_QUÉ SE PIDE_
1) Duplica el fragmento del texto sobre el desayuno que va desde "Yo he viajado" hasta "a las llamas.", ambos incluidos.
2) Resume en dos oraciones el texto sobre el desayuno.

_TEXTO FUENTE_
>>>>>

Desayuno

 

Yo he viajado poco y tarde a pesar de haber salido de España con pocos años, en ese bautizo de sangre que a los niños gallegos nos dan las abuelas cuando van a comprar toallas a Portugal. Este desconocimiento mío del medio se ha traducido en situaciones ciertamente singulares. En mi luna de miel, por ejemplo, fuimos a parar a un hotel de Filadelfia que yo había reservado con mucho énfasis pues me parecía muy céntrico y hermoso, y resultó ser un hotel de gays para gays con las habituales excepciones catetas. Eso sí, discretamente llevado hasta el punto de que sólo nos enteramos del percal cuando sonó la alarma de incendio en mitad de la noche, abrimos la puerta de nuestra habitación a medio vestir para echar a correr y nos encontramos en el pasillo con el Desfile del Orgullo, al que nos sumamos más por convicción que por miedo a las llamas.

 

Quiero decir que tengo poco mundo y ese poco mundo que tengo tampoco le he asimilado yo muy bien. Por eso siempre procuro estar acompañado en todas partes, pues solo me pierdo o me pierden, y he llegado a desconocer lo que me rodea de una forma tan perfecta que a veces me doy miedo. Esto yo no suelo contarlo cuando me presentan a nadie, pero hay cosas que merecen la pena ser contextualizadas, como la primera vez que me vi atrapado, literalmente, en un desayuno.

 

Pasaba con un amigo unos días en Canarias y aproveché un despertar mínimo a las nueve de la mañana para asomar la cabeza fuera de la habitación y salir por primera vez yo solo de allí. Me entusiasmaba la idea de desayunar y volver a cama, que debería ser por sí mismo el prólogo de la Declaración Universal de los Derechos Humanos. Tenía una resaca imperial y andaba desaliñado, con un bañador mínimo y una camiseta apretada que había metido en la maleta creyendo mía cuando resultó ser de mi hermana. Recorrí descalzo el pasillo y me presenté así en el comedor entre el silencio del tendido, como un morlaco al que se le espera tarde o temprano, y me senté en la primera mesa libre deseando llenar el estómago para volver a mi cuarto a fatigar las horas.

 

Me di cuenta al poco de llevar allí que un matrimonio que había llegado cinco minutos más tarde que yo ya estaba desayunando, y después de un cuarto de hora de impaciencia extrema comprendí que allí  estaba comiendo hasta el último mono, y que todas las mesas rebosaban bacon, huevos y bollería de un modo que me pareció exagerado. Empecé a lanzarle al servicio carraspeos indignados y hasta me permití dejar caer casualmente una cucharilla en el plato en lo que ya me parecía una protesta salida de madre. Pero tuvo que pasar media hora para que estallase en una reacción inolvidable: me levanté de la silla arrastrándola por el suelo en un gesto que hubiera desgraciado para siempre a mi padre de haber escuchado el escándalo, y tan largo era me estiré como una serpiente que emerge del mar mirando a los camareros y dando dos palmadas tan sonoras que no acompañé el “garçon” porque a uno ya le había dicho el día anterior que era de Sanxenxo.

<<<<<

_ENTRADAS DADAS_
>>>>>

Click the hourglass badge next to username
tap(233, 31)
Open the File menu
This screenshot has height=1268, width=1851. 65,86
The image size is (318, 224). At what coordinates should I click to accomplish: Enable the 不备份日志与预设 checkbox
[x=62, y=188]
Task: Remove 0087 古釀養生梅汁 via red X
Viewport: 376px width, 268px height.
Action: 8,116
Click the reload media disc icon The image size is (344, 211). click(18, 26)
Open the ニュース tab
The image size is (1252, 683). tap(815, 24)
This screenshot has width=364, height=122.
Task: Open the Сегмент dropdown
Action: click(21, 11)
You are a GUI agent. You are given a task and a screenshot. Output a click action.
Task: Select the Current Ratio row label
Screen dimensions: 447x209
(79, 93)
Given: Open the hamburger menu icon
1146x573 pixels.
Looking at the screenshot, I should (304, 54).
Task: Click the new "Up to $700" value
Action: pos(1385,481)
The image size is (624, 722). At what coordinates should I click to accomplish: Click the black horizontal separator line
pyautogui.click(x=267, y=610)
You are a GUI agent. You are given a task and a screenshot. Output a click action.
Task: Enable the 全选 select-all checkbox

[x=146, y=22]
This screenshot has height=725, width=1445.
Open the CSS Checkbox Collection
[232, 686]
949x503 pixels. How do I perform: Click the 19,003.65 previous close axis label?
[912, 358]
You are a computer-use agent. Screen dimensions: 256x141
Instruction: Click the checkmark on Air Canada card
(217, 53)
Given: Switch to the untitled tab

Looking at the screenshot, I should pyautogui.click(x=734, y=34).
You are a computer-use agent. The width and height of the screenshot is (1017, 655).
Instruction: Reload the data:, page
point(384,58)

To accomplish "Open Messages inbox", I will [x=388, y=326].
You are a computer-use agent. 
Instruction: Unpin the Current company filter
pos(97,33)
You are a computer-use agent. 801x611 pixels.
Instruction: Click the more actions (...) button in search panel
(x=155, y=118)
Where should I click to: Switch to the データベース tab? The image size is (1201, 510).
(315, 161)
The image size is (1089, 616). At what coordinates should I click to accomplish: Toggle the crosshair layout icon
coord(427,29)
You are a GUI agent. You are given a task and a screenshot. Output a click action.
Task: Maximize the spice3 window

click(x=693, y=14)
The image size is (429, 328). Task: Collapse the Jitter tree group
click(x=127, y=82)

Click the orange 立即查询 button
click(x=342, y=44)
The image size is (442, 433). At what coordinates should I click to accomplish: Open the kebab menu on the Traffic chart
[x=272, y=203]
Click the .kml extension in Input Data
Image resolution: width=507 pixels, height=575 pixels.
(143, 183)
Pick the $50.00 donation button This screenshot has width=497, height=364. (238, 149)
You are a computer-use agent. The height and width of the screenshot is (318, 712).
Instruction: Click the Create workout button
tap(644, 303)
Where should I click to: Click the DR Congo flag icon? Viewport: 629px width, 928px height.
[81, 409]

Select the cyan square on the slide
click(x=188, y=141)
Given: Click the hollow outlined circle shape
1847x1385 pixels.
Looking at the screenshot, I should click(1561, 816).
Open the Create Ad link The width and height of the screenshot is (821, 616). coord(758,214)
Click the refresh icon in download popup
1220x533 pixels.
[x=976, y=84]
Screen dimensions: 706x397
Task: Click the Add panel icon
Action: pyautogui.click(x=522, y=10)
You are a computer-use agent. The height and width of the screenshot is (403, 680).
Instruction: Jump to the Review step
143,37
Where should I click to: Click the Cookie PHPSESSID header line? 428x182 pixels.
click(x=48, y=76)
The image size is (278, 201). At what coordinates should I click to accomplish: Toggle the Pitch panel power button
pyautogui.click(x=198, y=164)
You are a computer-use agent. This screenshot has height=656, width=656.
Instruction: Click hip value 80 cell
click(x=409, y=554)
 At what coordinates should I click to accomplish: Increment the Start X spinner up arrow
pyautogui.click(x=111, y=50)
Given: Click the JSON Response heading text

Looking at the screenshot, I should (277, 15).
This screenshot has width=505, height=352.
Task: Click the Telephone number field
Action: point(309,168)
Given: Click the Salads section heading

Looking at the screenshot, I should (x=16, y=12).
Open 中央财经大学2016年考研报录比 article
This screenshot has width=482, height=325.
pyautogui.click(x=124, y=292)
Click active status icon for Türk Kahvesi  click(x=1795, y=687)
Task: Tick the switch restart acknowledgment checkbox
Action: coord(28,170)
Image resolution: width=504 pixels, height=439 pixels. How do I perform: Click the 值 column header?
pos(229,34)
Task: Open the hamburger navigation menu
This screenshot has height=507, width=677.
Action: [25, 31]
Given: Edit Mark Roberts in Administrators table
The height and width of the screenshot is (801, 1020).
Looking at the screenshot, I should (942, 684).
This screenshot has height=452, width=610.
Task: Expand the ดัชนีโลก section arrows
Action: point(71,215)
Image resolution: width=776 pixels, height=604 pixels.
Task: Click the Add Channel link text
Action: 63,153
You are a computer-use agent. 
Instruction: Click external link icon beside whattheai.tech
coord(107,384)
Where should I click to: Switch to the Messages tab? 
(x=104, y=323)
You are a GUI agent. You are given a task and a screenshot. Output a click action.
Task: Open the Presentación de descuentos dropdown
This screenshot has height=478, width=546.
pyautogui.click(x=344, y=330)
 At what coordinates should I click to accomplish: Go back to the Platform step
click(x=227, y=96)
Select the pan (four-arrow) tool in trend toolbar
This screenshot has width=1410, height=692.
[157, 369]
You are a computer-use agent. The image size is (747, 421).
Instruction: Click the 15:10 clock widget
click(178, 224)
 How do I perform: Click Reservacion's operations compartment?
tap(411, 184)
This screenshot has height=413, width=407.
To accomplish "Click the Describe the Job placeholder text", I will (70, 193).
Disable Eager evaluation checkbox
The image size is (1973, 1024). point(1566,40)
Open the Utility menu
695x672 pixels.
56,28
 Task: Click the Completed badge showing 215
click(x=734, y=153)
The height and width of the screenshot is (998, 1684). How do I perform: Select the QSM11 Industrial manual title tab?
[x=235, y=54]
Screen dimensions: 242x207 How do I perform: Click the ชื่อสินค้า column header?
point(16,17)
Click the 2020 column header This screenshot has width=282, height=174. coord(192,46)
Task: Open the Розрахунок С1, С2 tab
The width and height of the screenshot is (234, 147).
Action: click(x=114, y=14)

<<<<<

_SOLUCIONES_
1)
Yo he viajado poco y tarde a pesar de haber salido de España con pocos años, en ese bautizo de sangre que a los niños gallegos nos dan las abuelas cuando van a comprar toallas a Portugal. Este desconocimiento mío del medio se ha traducido en situaciones ciertamente singulares. En mi luna de miel, por ejemplo, fuimos a parar a un hotel de Filadelfia que yo había reservado con mucho énfasis pues me parecía muy céntrico y hermoso, y resultó ser un hotel de gays para gays con las habituales excepciones catetas. Eso sí, discretamente llevado hasta el punto de que sólo nos enteramos del percal cuando sonó la alarma de incendio en mitad de la noche, abrimos la puerta de nuestra habitación a medio vestir para echar a correr y nos encontramos en el pasillo con el Desfile del Orgullo, al que nos sumamos más por convicción que por miedo a las llamas.

2) Quien narra admite haber viajado poco y conocer mal el mundo, lo que le ha llevado a situaciones singulares, como alojarse en su luna de miel en un hotel de gays en Filadelfia sin saberlo hasta que sonó la alarma de incendio. Estando en Canarias, bajó solo y con resaca a desayunar, y tras media hora viendo comer a todos los demás mientras lanzaba carraspeos al servicio, se levantó arrastrando la silla y dio dos sonoras palmadas mirando a los camareros.